Assessment of Comorbid Conditions

Relevant demographic characteristics and preexisting comorbid conditions as well as other details of hospitalization episode, including reasons for hospitalization, any intensive care unit stay, type of hospital, and admission to surgical or nonsurgical ward, were obtained using hospitalization data and claims files, using validated algorithms (Supplemental Table 1) (11). Charlson comorbidity indexes were calculated and reported. We obtained primary International Classification of Diseases (10th revision) codes and used these to classify primary admission diagnoses using a previously published approach (12). Resource intensity weights, similar to diagnostic related group weights used elsewhere, were used to categorize acuity and severity of illness (13,14).
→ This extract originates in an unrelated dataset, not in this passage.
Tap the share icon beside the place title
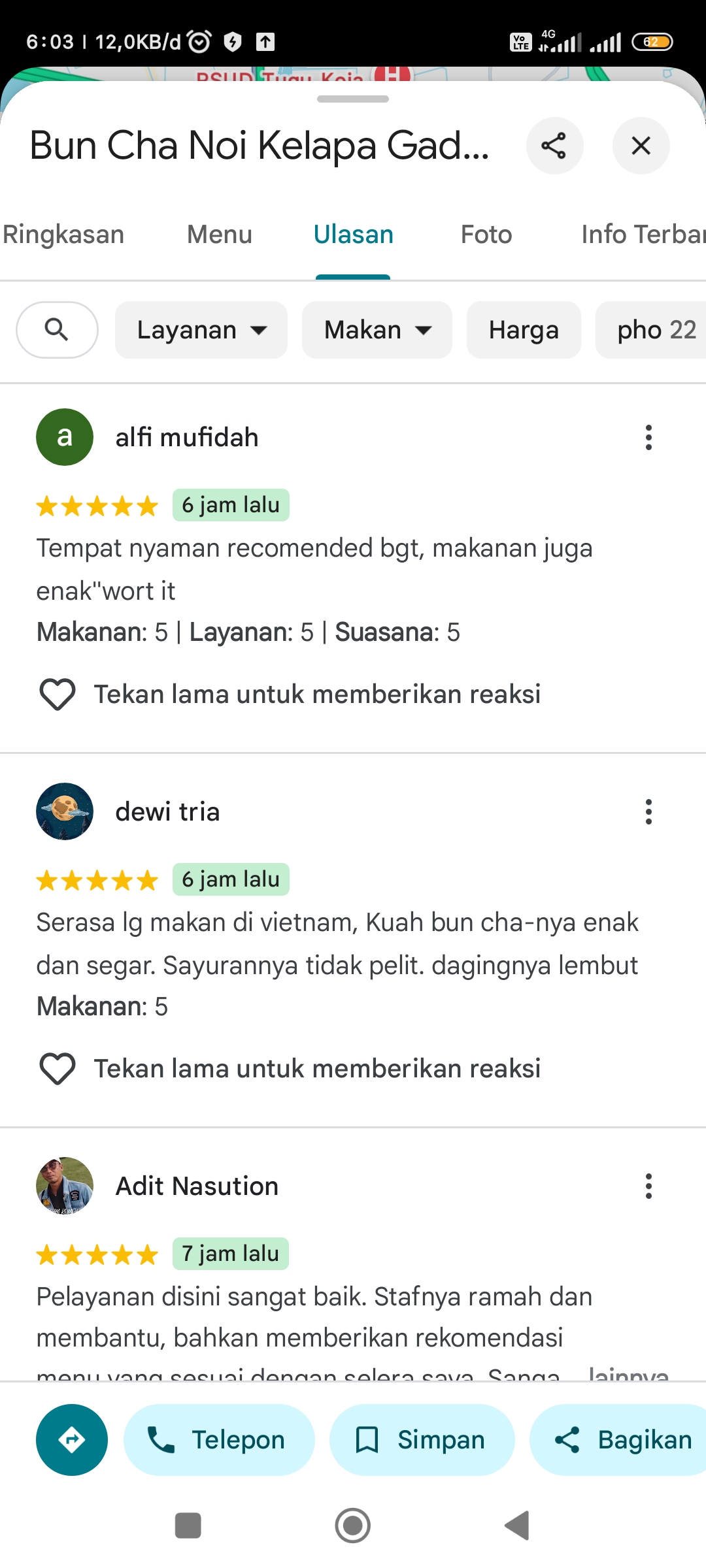[554, 146]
Assessment of Renal Recovery after AKI

Post-AKI renal function was assessed using the first SCr drawn closest to 90 days after the AKI episode (range, 30–150 days) to allow sufficient time for recovery. A 90-day time frame for recovery was used based on the Kidney Disease Outcomes Quality Initiative guidelines (15), which define CKD as a persistent decline in kidney function lasting >90 days. Participants who received their first chronic dialysis treatment between hospital discharge and the end of the recovery assessment period (150 days after AKI) were excluded because creatinine-based measurement of renal recovery was considered not clinically relevant in patients on chronic dialysis, and to avoid misclassification of CKD progression to ESRD as AKI. Recovery was defined as a post-AKI SCr within 25% of the baseline (prehospitalization value) and independence from renal replacement therapy. This definition was based on recommendations by the Acute Dialysis Quality Initiative (16), and is consistent with contemporary definitions of AKI (16,17). In sensitivity analysis, we examined alternative definitions of renal recovery.
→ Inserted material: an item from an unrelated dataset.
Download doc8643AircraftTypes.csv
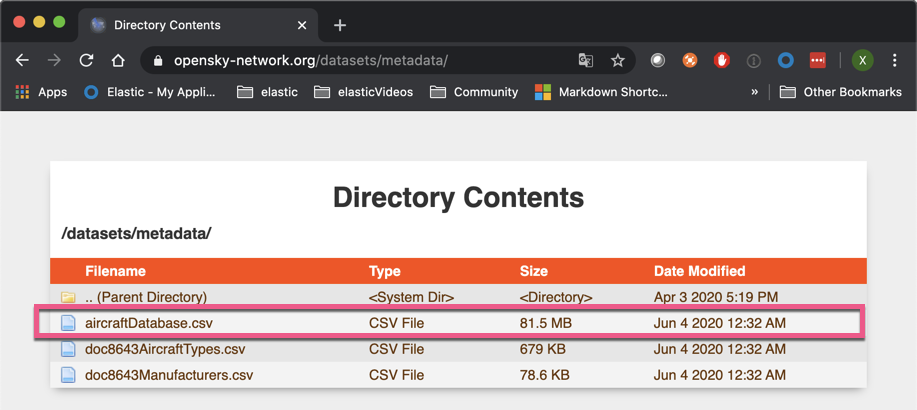917x410 pixels. click(165, 349)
Assessment of Mortality, ESRD, and Sustained Doubling of SCr

Study outcomes were assessed from 90 days after the AKI event (or hospital admission for the non-AKI group) to March 31, 2009. The occurrence of ESRD treated with renal replacement therapy was identified using the registries of the Northern and Southern Alberta Renal Programs as previously described (7,18). Sustained doubling of SCr was defined as a doubling of outpatient SCr from the baseline value, which was sustained until the end of the study follow-up period. All-cause mortality was identified using administrative data sources (provincial vital statistics).

Statistical Analyses

Four categories of AKI exposure were defined: no AKI (participants who did not have an AKI episode during hospitalization), AKI with recovery, AKI without recovery, and AKI with unknown recovery (participants with no SCr measurements between 30 and 150 days after the AKI episode). Participants who had an AKI episode during hospitalization and recovered formed the reference group. Continuous variables were described using mean and SD or median with interquartile range as appropriate. Categorical variables were described as proportions of the cohort, with between-group comparisons performed using chi-squared tests and ANOVA or Kruskal–Wallis tests as appropriate.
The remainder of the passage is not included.